Прокофий Ильич вошел в детскую, ловко кинул Абатурину сухое чистое полотенце, старенькую, но аккуратно выглаженную пижаму и подтолкнул молодого человека в спину.
Пижама пахла сладковатым запахом нафталина и была заштопана на локтях. "Гришина, - подумал Павел. - О сыне память".
- Иди, иди, - поторопил Прокофий Ильич.
- Неловко мне, - взмолился Павел. - Да и на вокзал надо. Пора уже.

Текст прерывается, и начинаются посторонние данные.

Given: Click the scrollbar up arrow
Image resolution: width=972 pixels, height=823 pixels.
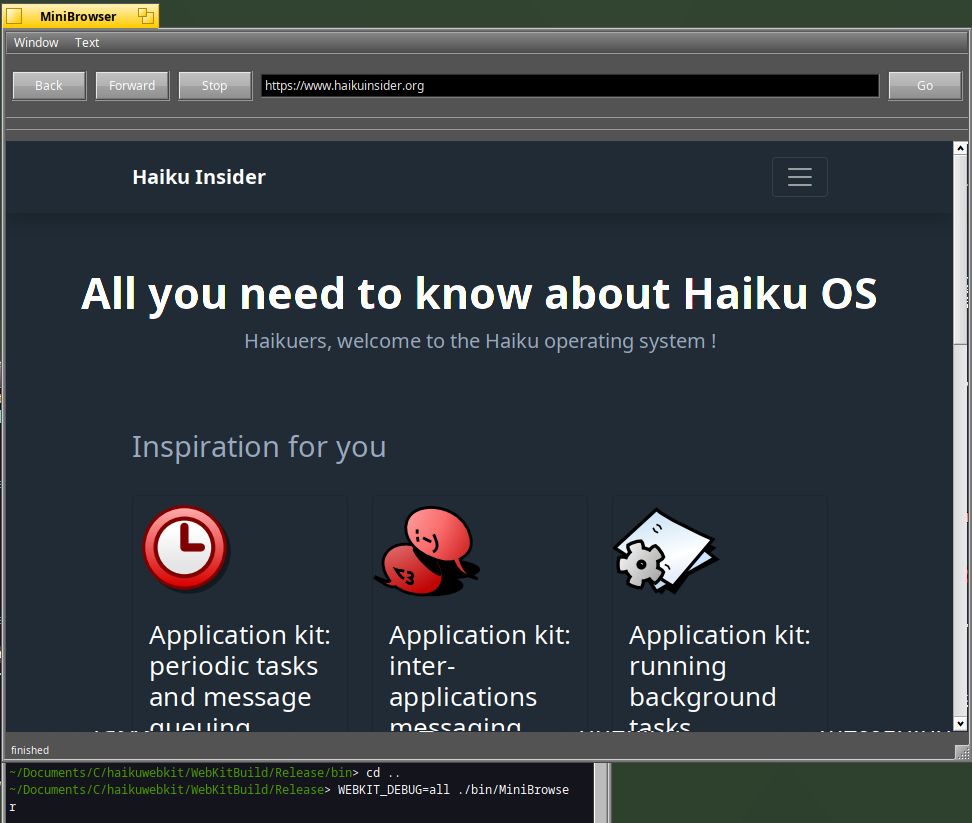Looking at the screenshot, I should (x=960, y=149).
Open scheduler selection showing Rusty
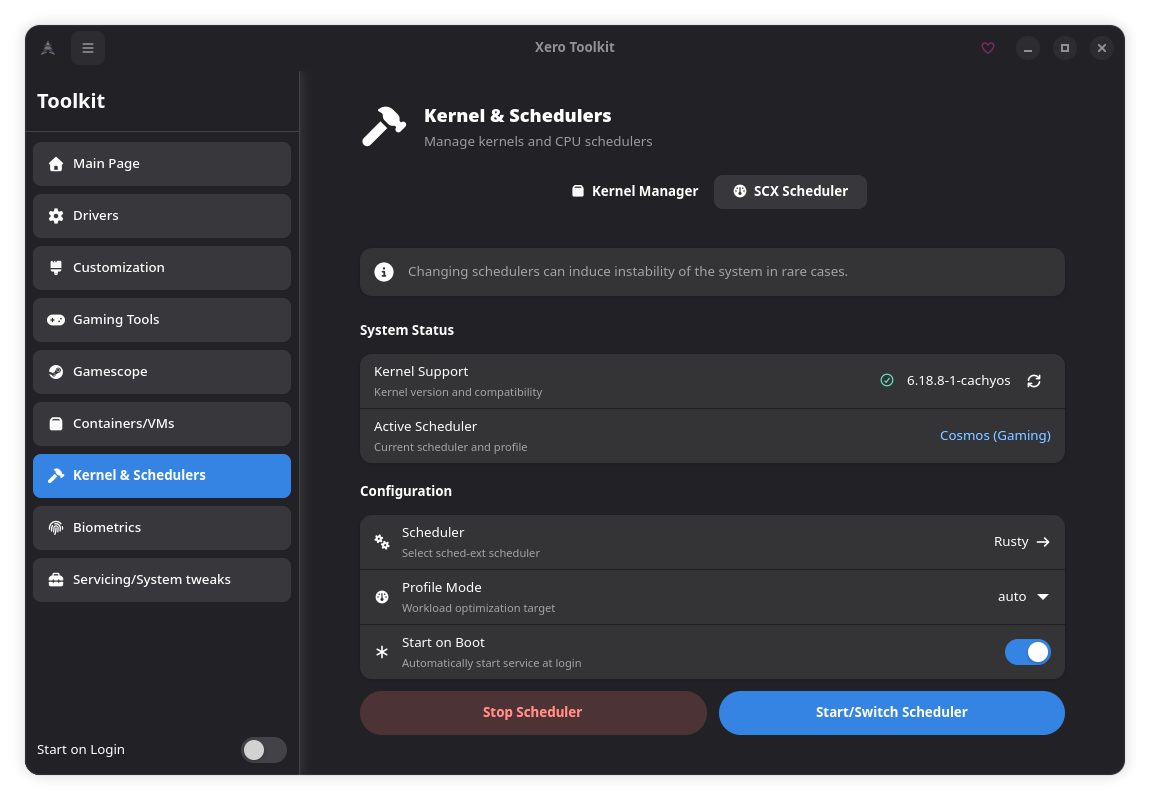Viewport: 1150px width, 800px height. point(1021,542)
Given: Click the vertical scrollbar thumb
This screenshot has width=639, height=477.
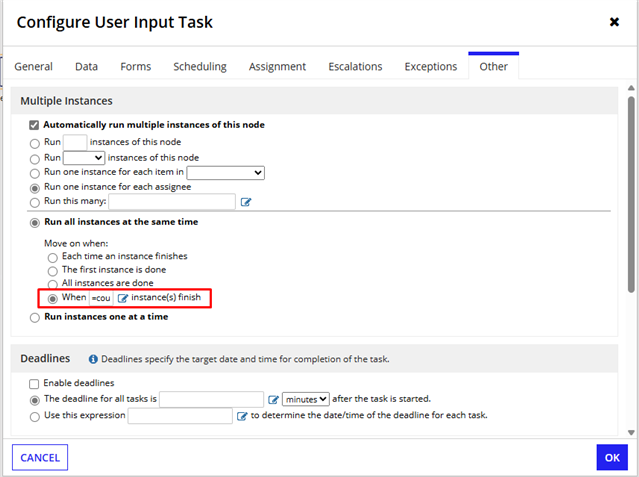Looking at the screenshot, I should [631, 194].
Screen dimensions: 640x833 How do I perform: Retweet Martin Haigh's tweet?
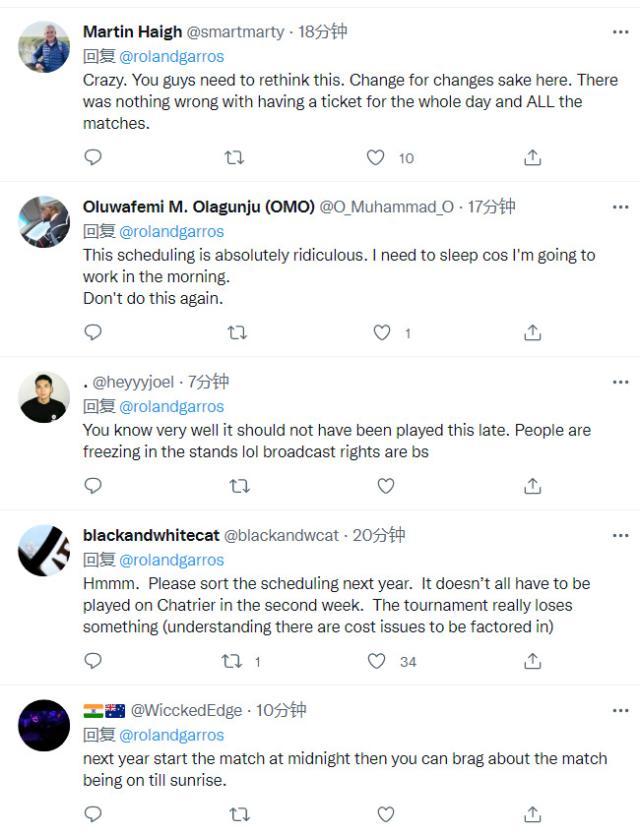(234, 157)

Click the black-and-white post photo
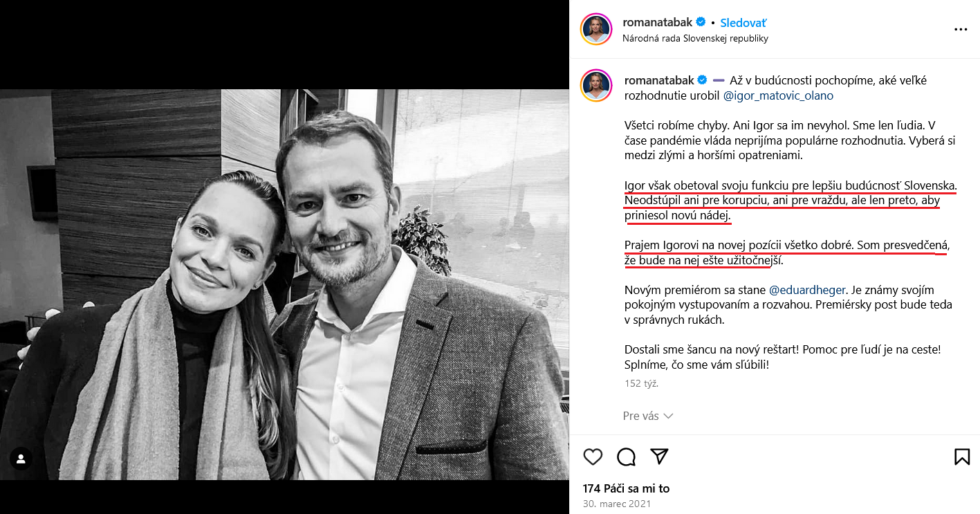[284, 284]
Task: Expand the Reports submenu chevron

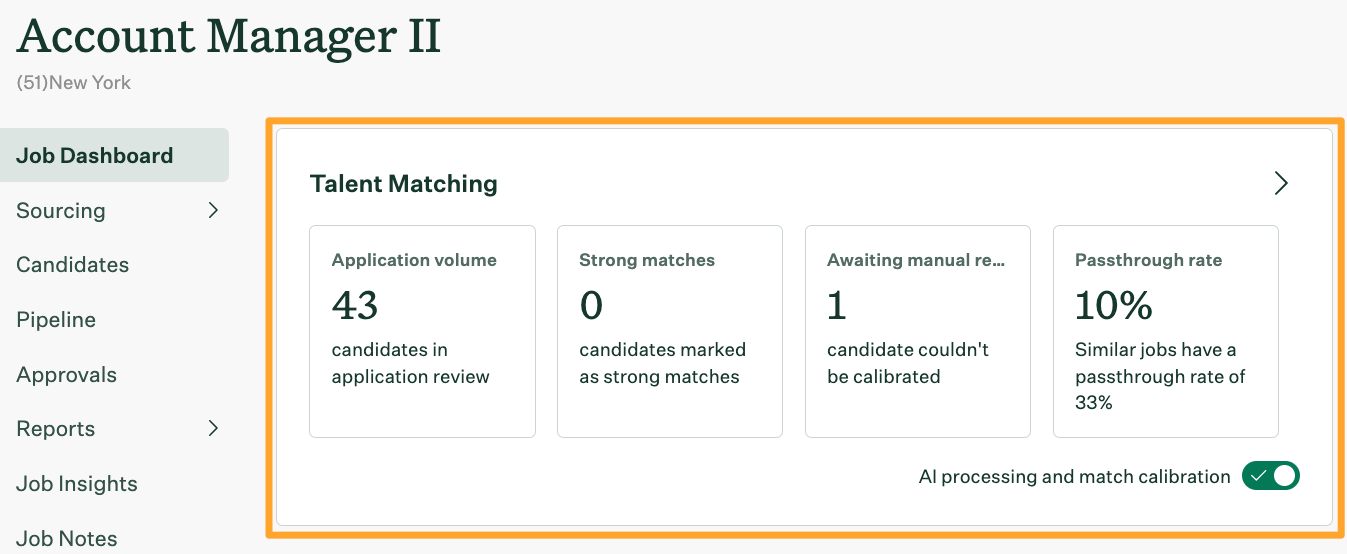Action: point(212,428)
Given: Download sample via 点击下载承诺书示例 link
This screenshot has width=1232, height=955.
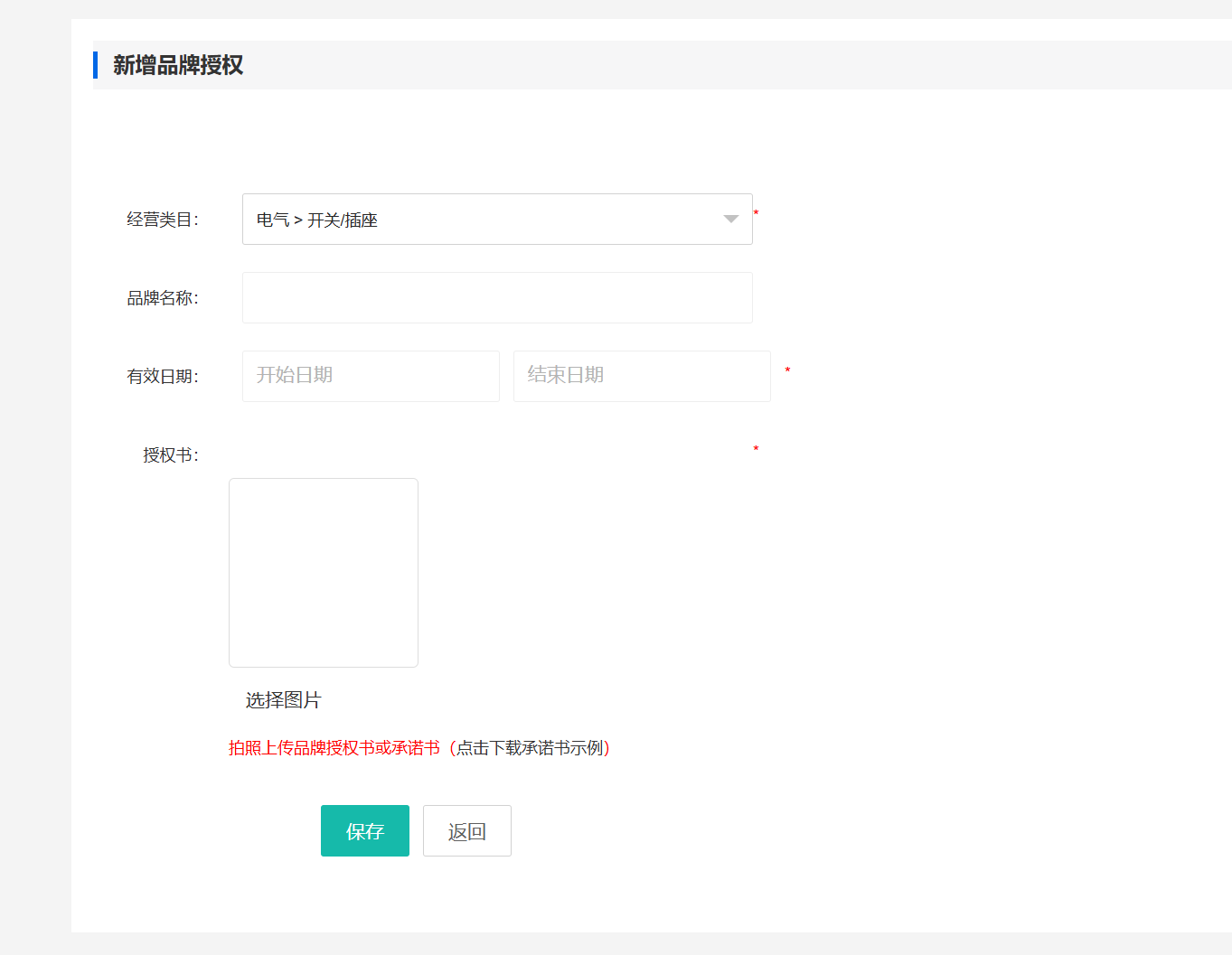Looking at the screenshot, I should pos(531,748).
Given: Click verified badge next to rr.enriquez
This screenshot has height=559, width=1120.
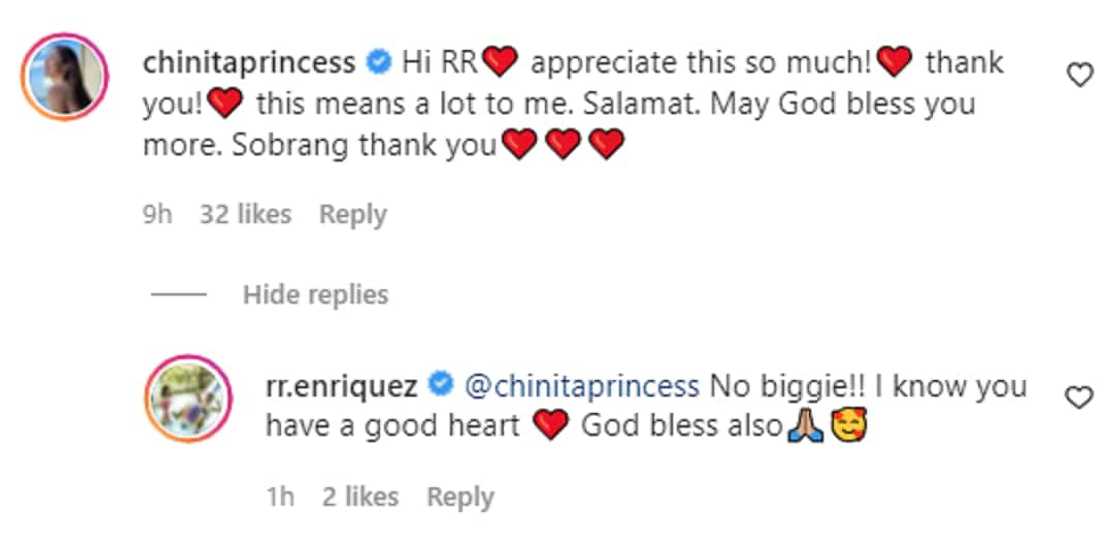Looking at the screenshot, I should coord(441,385).
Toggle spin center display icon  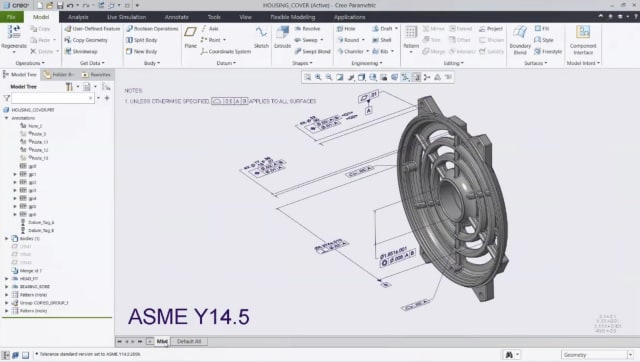[427, 77]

- Вот, Петька, - сказал капитан сыну, - человек в армии служил, а дисциплине не выучился.
Повернулся к Павлу, проворчал, сдвигая брови:
- Иди. Я тебе ванну налил. И шлепанцы там.
- Ты не стесняйся, - помог отцу Петька. - Я тебе спину мочалкой потру.
- Я сам, - поспешил отказаться Абатурин и, спотыкаясь, побрел в ванную.
Вышел он оттуда розовый от жара, в пижаме и шлепанцах, то и дело спадавших с ног.
- Ты не переодевайся, - сказал Прокофий Ильич. - Так вольготнее. По-семейному.
Все сели за стол.
- Таня, - кивнул капитан жене, - налей-ка мне и Павлу, что положено. Остальным - красное. По табели о рангах. Петьке ситро сойдет.
Мальчишка обиженно надул губы: отец мог бы просто промолчать при постороннем человеке.
- Ты, Петька, еще не мужик, а четвертинка. И не вздувай губы.
Татьяна Петровна налила мужчинам спирта, себе и дочери - по рюмке кагора.
- Ты водой разбавляешь, Павел, или так? - спросил капитан.
Абатурин потерянно посмотрел на женщин, на Петьку, пожал плечами:
- Я - никак, Прокофий Ильич. За всю жизнь стакан браги выпил. Перед армией. Для мамы.
- Ну, ничего. Выпей маленько.
Чокнулись.
Абатурин сдвинул лохматые брови, синие его глаза потемнели - и он медленно, ни на кого не глядя, выпил свою долю.
Поставив стакан на стол, внезапно побагровел и стал, задыхаясь, глотать воздух.
Люся, до сих пор украдкой смотревшая на Абатурина, отвернулась и покраснела. Она сердилась на отца.
Прокофий Ильич подвинул Павлу кружку с квасом.
Квас показался Абатурину теплым, и только допив его до конца, он ощутил, что от холода ломит зубы.
Абатурину стало весело. Люди вокруг показались еще милее, еще ближе и захотелось сказать им что-нибудь очень приятное. Пусть видят, что он, Абатурин, ценит гостеприимство. Но что сказать - не знал, и потому пробормотал сконфуженно:
- Славный квас… даже холоднее льда. Но это ведь смешно - холоднее льда?
- Отчего же, - заметил Прокофий Ильич, откровенно любуясь порозовевшим лицом молодого человека. - Такая вода бывает.
Абатурин удивленно вскинул брови:
- Что?
- Морская вода. Соленая. Бывает и ниже нуля.
Татьяна Петровна подкладывала Абатурину куски жареного палтуса, прозрачные ломти копченого окуня. Павел с удовольствием ел все, что предлагали, и хвалил еду.
- Ах, вкусно, - покачивал он головой. - С вилкой съесть можно.
Было видно, что он немного захмелел.
Татьяна Петровна задумчиво смотрела на Абатурина и снова наполняла его тарелку.